Mikel J Harry “Resolving the Mysteries of Six Sigma”
In a nutshell, Dr T. Burns claims that:
A Six Sigma process can't produce a good quality product with its 1.5 sigma shift in the mean.
When a process drifts or shifts, it will produce points outside control limits which means that the process is out of control. Out of control processes may shift by ANY amount (not only 1.5 sigma). These processes are unpredictable and may produce ANY amount of errors, no matter where specification limits are set.
You can read about it in more detail here.
On the other side, we can find publications like Tim Akerman's – "Where is the evidence of sigma shift", which tries to explain the sigma shift & drift mechanism.
The very high failure rate of Six Sigma change initiatives
According to Heriot-Watt University research (Sony, M, Antony, J, Park, S & Mutingi, M 2020, “Key Criticisms of Six Sigma: A Systematic Literature Review”):
A Fortune article stated that of 58 companies that announced Six Sigma implementation, 91% had trailed S&P 500 since then.
In a study in the healthcare sector, it was estimated that 62% of Six Sigma initiatives have failed (54% of the companies do not intend to implement Six Sigma).
Around 60% of all corporate Six Sigma initiatives failed.
Many tremendous success stories of Six Sigma saving big money are without evidence and not recorded properly.
No central Body Of Knowledge/Owner governing Six Sigma certifications
Not many people know that THERE IS NO GOVERNING BODY that sets standards, grants and manages Six Sigma certifications. What does it mean in practice? Anyone can create their certification standards as they want; anyone can do training and offer accreditation, so Six Sigma could be pretty much whatever they wanted it to be.
Can you see the trap?
This causes a lot of variation in the level of skills and knowledge between certified people and training providers. The whole CI training industry is packed with nonsense and utterly useless knowledge. It floods the business world with many unskilled “experts” who dilute the “CI knowledge”. Did I mention about huge prices of Six Sigma/Lean Six Sigma courses?
Six Sigma is not equal to Statistics
Every training provider will agree with the statement above.

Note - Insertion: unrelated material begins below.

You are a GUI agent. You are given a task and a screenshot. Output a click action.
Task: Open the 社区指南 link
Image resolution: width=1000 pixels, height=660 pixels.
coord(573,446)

However, at the same time, during 10 days course, almost every training provider will try to teach you ANOVA, the Kruskal-Wallis test, Bartlett’s Test, Chi-Square, Box-Cox Transformations, and so on.
“Analysis of variance, t-test, confidence intervals, and other statistical techniques taught in the books, however interesting, are inappropriate because they provide no basis for prediction and because they bury the information contained in the order of production. Most, if not all computer packages for analysis of data, as they are called, provide flagrant examples of inefficiency.”
Dr Edward Deming (Out of the Crisis. - Dr Deming. 1986)
10 days Six Sigma/Lean Six Sigma course cannot teach you correct usage or give you even a good understanding of all the statistics squeezed into these courses.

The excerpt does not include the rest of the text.